If you get up early enough this week there is an astonishing sight on the Golf Channel. “Golf Central Live From The Players” features a host and trio of analysts — two from Hawaii.
“Pretty great,” says Punahou alum Michelle Wie West, born four years after TV discovered Kapalua’s Mark Rolfing on Maui in 1985.
“It’s amazing to me that two people so different but so alike could end up here together,” Rolfing said on the same phone call from Florida.
He has become one of the most respected voices in the game and now sits next to Wie West. She is Golf Channel’s youngest and first female contributing analyst on “Live From,” an Emmy-nominated golf news show.
The third analyst is Notah Begay III who, like Wie West, went to Stanford. His brother Clint golfed at the University of Hawaii Hilo.

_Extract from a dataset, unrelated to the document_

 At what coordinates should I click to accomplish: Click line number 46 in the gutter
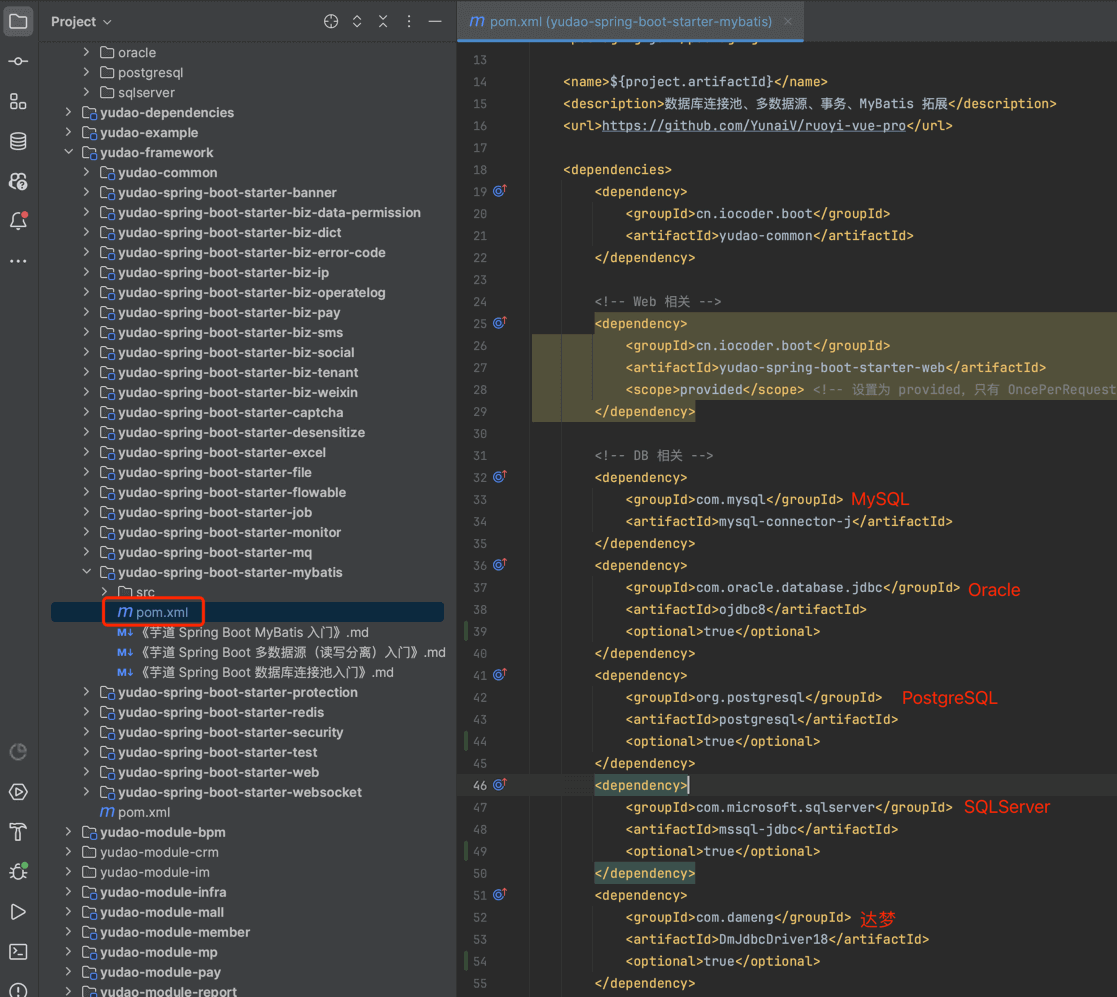point(479,786)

Wie West earned her degree in communications. It took about two minutes on her opening show Tuesday to realize she has joyfully embraced her new career. Rolfing could see it coming, calling her a “golf fan first.”
“The biggest surprise, to be honest, is how much I like golf now,” Wie West agreed. “When I first started I took golf for granted and just thought it was cool. You don’t really appreciate it until you’re going through the lows. That’s where I really found my love for the game.
“At 30, I never thought I’d like golf this much. I’m enjoying broadcasting.”
Her first opportunity came last September when she was a guest analyst at Solheim Cup. It was the first Solheim she missed playing, with hand and wrist injuries taking away most of her last two LPGA seasons.
She loved the work and how it kept her involved in the game, and got great reviews. Rolfing characterizes this as “a great opportunity” for her and “almost like her playing against the men again.” He says she has been “totally engaged” from their 6:30 a.m. production meetings on.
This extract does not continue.